1. A method and a system for optimizing the storage of digital information, characterized in that superfluous occurrences of data is sorted out on the basis of such data having a fully or partially common version history; wherein the occurrence of said data can be sorted out even when the data is fully or partially different if similarities are found in an earlier version of said data from which the stored version has been created; wherein redundant occurrences of data are sorted out by handling and maintaining a history list of fixed or variable length, wherein there is stored identification information for earlier versions of the stored data; wherein if one or more points in the history with regard to the occurrence of data coincides with one or more points in the history of one or more other data occurrences, only the first occurrence is stored, and wherein in respect of the occurrence of data classed as redundant there is saved a reference to the corresponding stored data.

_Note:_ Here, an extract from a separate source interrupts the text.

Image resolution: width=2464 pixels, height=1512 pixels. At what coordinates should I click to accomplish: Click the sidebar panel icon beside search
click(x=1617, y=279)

2. A method according to claim 1, characterized in that the sorting out of redundant data or the searching for data is handled via determined setups of identification information for data versions that are disparate from the data versions that are stored.

3. A method and a system according to claim 1, characterized in that re-reading of data is based on identification information relating to one or more earlier versions of said data.

4. A method and system according to claim 1, characterized by storing in a digital memory the version history of larger units of data and using this data to find, read and combine small sequences of data into an earlier version of the larger amount of data.

5. A method and system according to claim 1, characterized in that the length of data units or smaller sequences of data that together can recreate a larger data unit in its entirety has a fixed or variable length.

6. A method and system according to claim 1, characterized in that optimization with respect to the speed at which data can be read from the digital memory is also achieved by sorting out the occurrences of superfluous data on the basis of the earlier history of the occurring data.

7. A method and a system according to claim 1, characterized in that the sorting out of similar or identical data occurrences can be based on the earlier history of the occurring data.

8. A method and a system according to claim 1, characterized in that the separation of similar or identical data occurrences can be based on the earlier history of the occurring data.

9. A method and a system according to claim 1, characterized in that subsequent to storage the data can be changed, for instance by subsequent compression, without needing to change earlier existing identification information regarding such data.

10. A method and a system according to claim 1, characterized in that with respect to one or more versions of stored data, the system saves and permits the reading of corresponding addresses of data units or smaller data sequences in external digital storage media.